##### DATA FOR THIS EXERCISE

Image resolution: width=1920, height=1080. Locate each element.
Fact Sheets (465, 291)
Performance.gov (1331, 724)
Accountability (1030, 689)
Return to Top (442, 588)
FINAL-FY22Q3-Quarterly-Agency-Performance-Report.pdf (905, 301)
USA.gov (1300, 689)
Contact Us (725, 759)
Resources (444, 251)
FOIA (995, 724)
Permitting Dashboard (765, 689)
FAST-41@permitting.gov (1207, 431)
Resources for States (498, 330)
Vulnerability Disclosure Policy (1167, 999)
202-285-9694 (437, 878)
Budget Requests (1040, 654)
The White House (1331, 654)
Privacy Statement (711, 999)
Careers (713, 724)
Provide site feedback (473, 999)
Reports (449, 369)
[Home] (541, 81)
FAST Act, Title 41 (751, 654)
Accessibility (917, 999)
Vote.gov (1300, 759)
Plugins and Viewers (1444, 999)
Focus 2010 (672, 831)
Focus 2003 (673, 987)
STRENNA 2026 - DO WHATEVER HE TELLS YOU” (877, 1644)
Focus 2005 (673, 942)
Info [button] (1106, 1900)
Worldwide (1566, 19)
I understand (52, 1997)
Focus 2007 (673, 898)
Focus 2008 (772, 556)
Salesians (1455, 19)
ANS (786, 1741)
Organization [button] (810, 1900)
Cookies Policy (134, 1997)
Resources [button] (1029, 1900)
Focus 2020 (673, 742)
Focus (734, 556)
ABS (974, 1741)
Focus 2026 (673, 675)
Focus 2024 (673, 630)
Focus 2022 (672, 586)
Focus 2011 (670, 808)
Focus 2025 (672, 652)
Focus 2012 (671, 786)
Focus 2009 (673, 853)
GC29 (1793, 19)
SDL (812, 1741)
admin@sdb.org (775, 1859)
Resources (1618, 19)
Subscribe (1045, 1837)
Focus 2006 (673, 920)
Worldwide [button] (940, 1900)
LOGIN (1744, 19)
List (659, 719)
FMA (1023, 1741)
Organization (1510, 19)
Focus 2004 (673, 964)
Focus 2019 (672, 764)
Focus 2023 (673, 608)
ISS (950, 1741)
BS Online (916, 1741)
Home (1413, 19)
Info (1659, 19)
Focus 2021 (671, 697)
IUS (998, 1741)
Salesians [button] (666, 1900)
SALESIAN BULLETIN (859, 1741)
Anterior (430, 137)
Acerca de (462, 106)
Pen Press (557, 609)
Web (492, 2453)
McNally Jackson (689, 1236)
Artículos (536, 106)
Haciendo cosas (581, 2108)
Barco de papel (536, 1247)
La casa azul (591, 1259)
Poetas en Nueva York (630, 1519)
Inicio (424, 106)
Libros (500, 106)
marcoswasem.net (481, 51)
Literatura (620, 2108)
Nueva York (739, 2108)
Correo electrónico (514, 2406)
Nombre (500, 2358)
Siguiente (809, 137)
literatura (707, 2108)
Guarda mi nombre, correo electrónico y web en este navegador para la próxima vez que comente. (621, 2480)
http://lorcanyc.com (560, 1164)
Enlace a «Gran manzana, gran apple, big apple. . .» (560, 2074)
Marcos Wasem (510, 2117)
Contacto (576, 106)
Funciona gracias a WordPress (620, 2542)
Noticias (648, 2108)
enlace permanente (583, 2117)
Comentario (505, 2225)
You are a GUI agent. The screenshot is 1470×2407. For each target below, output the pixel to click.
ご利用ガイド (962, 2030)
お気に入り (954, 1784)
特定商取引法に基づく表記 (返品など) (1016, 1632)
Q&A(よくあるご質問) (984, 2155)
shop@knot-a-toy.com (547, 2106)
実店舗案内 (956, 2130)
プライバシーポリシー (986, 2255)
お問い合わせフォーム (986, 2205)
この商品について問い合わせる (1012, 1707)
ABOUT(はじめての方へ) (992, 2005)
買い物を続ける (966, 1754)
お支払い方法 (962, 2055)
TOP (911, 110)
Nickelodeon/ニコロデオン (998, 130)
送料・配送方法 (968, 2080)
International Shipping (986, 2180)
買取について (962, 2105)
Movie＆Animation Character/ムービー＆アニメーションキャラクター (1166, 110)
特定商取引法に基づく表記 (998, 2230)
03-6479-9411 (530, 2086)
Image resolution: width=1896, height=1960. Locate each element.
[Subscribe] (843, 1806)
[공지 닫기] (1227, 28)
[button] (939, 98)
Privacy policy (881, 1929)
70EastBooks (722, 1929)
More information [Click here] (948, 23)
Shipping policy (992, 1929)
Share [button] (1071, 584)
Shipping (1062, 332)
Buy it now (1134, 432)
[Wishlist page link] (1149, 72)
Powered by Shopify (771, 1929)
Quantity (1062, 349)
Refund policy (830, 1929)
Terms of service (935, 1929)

##########

** YOUR ASSIGNMENT **
Which lines run from the one holding "特定商取引法に基づく表記 (返品など) (1016, 1632)" through the one holding "買取について (962, 2105)" in the records above? Repeat them exactly, both included, and nothing more.

** ANSWER SPACE **
特定商取引法に基づく表記 (返品など) (1016, 1632)
Q&A(よくあるご質問) (984, 2155)
shop@knot-a-toy.com (547, 2106)
実店舗案内 (956, 2130)
プライバシーポリシー (986, 2255)
お問い合わせフォーム (986, 2205)
この商品について問い合わせる (1012, 1707)
ABOUT(はじめての方へ) (992, 2005)
買い物を続ける (966, 1754)
お支払い方法 (962, 2055)
TOP (911, 110)
Nickelodeon/ニコロデオン (998, 130)
送料・配送方法 (968, 2080)
International Shipping (986, 2180)
買取について (962, 2105)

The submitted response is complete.